→ Aim of the task
Can you retype the part of the Hiwi al-Balkhi text below that opens with the words containing "Some others of" and closes with "to Exodus 16:13)."?

→ Text provided
= Hiwi al-Balkhi =

9th-century Jewish or Christian exegete and Bible critic

Ḥiwi al-Balkhi (9th century) (חיוי אל-בלכי, also Hiwwi or Chivi) was an exegete and Biblical critic of the last quarter of the ninth century born in Balkh, Khorasan (modern Afghanistan). It is not entirely clear whether Hiwi was a Jew, as suggested by Schechter (1901), or whether he was perhaps a member of a gnostic Christian sect (Rosenthal 1948). Some claim that he was a member of the ancient Bukharan Jewish community of Central Asia.

==Criticism of the Bible==
Ḥiwi was the author of a work in which he offered two hundred objections to the divine origin of the Hebrew Bible. Ḥiwi's critical views were widely read, and it is said that his contemporary Saadia Gaon found in Babylonia, in the district of Sura, some schoolmasters who used elementary textbooks which were based upon Ḥiwi's criticisms to teach children. Saadia not only prohibited the use of these books, but combated Ḥiwi's arguments in a work entitled Kitab al-Rudd ala Ḥiwi al-Balkhi. Both Saadia's and Ḥiwi's books are lost.

Ḥiwi's book appears to be one of the most significant contributions to skeptical Jewish literature. Only a few of his objections are preserved, in quotations by other authors. In this way, it became known that Ḥiwi raised the question why God preferred to live among unclean mankind instead of living among the clean angels (Judah ben Barzillai), and why He required sacrifices and showbread if He did not eat them, and candles when He did not need light. Another objection of his was based on the claim that God broke a promise which He had made under oath. All these objections are preserved in Saadia's The Book of Beliefs and Opinions, among twelve other objections of a similar kind, most of which are supposed to have originated with Ḥiwi. They point out several discrepancies in the Scriptures and infer therefrom a non-divine authorship. Ḥiwi even objected to the teaching of the unity of God, and referred to Deuteronomy xxxii. 9. In this case, as in several others, Saadia combats Ḥiwi without mentioning his name.

Some others of Ḥiwi's views are preserved in Abraham ibn Ezra's commentary on the Torah. Ḥiwi explained the passing of the Israelites through the Red Sea by the natural phenomenon of the ebb-tide and the phrase in Exodus 34:29, "[Moses] was not aware that the skin of his face was radiant" (לֹֽא־יָדַ֗ע כִּ֥י קָרַ֛ן ע֥וֹר פָּנָ֖יו), he explained as referring to the dryness of his skin as a consequence of long fasting (see ibn Ezra on the passage in Exodus). Ḥiwi further explained manna as a naturally occurring phenomenon (Ibn Ezra to Exodus 16:13).

→ Given material
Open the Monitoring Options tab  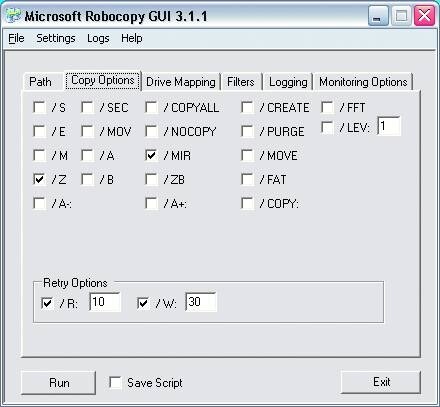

→ Answer to this exercise
Some others of Ḥiwi's views are preserved in Abraham ibn Ezra's commentary on the Torah. Ḥiwi explained the passing of the Israelites through the Red Sea by the natural phenomenon of the ebb-tide and the phrase in Exodus 34:29, "[Moses] was not aware that the skin of his face was radiant" (לֹֽא־יָדַ֗ע כִּ֥י קָרַ֛ן ע֥וֹר פָּנָ֖יו), he explained as referring to the dryness of his skin as a consequence of long fasting (see ibn Ezra on the passage in Exodus). Ḥiwi further explained manna as a naturally occurring phenomenon (Ibn Ezra to Exodus 16:13).